• _PROVIDED DATA_:
****************

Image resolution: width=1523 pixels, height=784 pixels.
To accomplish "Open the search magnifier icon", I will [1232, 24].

****************

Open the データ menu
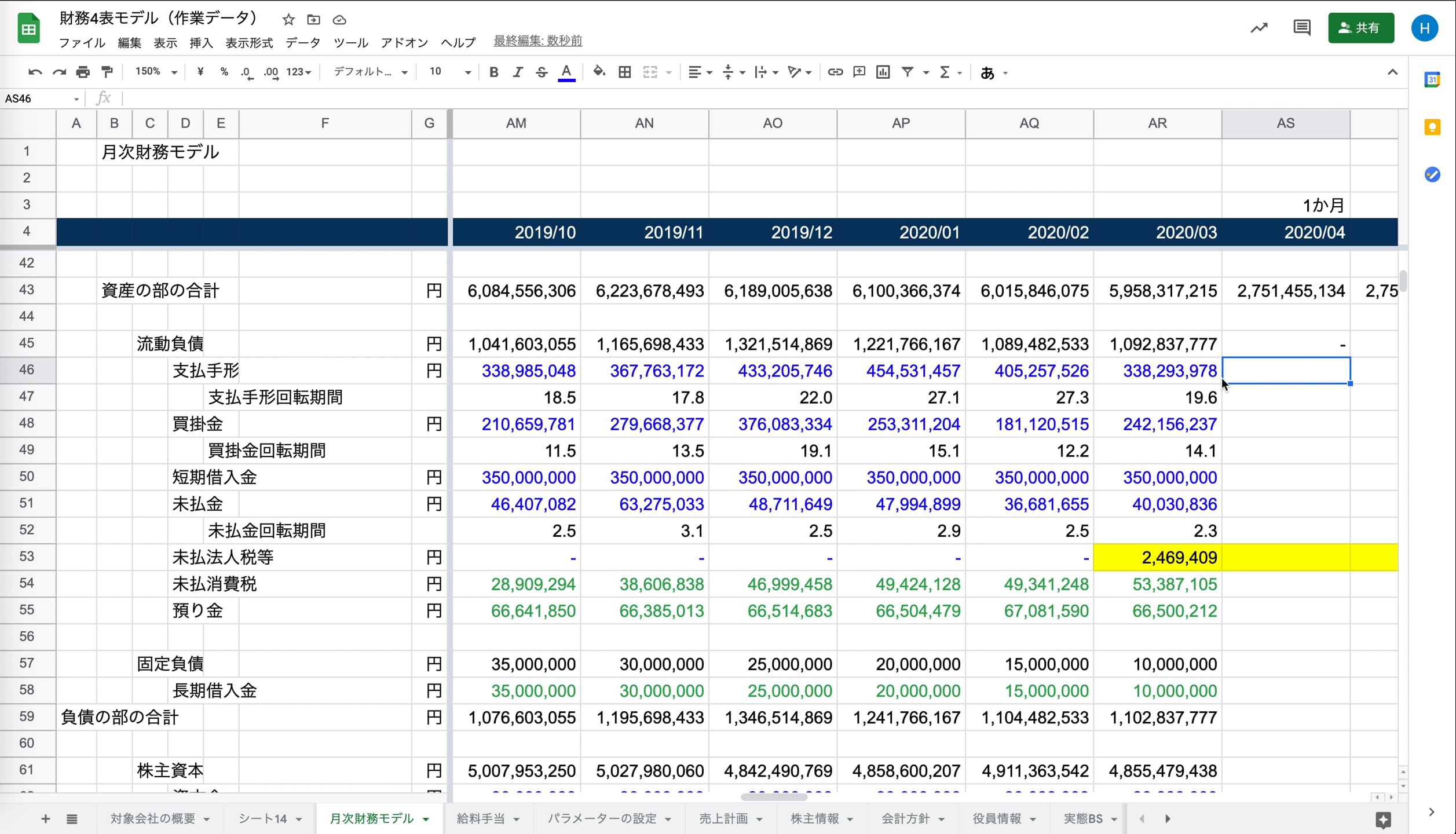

****************

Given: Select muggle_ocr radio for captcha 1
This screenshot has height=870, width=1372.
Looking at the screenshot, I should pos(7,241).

****************

• _HOW TO COMPLETE THIS TASK_: Whenever the word "Open" shows up in a line above, copy that line.

• _EXERCISE RESPONSE_:
To accomplish "Open the search magnifier icon", I will [1232, 24].
Open the データ menu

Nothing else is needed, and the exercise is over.